### [PROBLEM REQUIREMENTS]
Every line containing the word "crest" must be pulled from the records.

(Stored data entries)
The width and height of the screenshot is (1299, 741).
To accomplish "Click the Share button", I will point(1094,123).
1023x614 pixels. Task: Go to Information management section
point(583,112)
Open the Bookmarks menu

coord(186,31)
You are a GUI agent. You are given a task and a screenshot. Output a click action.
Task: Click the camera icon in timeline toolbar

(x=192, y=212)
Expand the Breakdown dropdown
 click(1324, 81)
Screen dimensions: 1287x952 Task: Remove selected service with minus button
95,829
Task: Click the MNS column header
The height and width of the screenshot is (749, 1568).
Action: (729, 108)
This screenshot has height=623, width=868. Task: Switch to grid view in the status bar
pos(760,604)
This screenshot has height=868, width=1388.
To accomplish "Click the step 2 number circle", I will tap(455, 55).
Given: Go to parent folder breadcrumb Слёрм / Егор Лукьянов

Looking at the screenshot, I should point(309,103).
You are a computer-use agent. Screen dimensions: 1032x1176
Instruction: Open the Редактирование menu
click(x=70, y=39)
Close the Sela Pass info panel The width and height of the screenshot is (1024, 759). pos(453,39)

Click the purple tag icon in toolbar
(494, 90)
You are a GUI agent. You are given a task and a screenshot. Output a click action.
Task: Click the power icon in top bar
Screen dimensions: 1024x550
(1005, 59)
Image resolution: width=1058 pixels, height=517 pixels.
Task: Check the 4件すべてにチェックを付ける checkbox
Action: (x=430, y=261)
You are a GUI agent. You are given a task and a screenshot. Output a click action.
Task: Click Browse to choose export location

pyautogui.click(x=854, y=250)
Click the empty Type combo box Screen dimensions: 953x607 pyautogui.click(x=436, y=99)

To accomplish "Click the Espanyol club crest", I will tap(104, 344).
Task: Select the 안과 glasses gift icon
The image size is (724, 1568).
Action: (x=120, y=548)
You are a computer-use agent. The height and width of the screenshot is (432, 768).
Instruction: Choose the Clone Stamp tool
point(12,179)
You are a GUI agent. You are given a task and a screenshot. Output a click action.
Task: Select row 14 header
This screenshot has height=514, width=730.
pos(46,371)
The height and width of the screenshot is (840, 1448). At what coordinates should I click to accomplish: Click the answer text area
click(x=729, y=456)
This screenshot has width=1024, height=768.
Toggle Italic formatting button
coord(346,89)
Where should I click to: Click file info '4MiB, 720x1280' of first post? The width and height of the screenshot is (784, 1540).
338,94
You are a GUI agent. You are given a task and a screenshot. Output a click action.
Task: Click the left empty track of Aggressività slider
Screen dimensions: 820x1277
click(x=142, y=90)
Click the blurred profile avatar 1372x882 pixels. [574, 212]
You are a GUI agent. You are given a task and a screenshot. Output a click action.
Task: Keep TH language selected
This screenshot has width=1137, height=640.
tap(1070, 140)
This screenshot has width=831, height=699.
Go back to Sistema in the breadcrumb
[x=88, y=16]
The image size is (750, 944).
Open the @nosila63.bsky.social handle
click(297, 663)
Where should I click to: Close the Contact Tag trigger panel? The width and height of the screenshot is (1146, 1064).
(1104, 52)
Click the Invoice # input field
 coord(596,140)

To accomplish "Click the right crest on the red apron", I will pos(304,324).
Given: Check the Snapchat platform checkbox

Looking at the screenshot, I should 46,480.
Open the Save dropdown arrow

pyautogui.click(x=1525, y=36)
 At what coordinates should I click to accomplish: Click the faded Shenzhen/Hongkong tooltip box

### [WRITTEN REPLY]
To accomplish "Click the Espanyol club crest", I will tap(104, 344).
To accomplish "Click the right crest on the red apron", I will pos(304,324).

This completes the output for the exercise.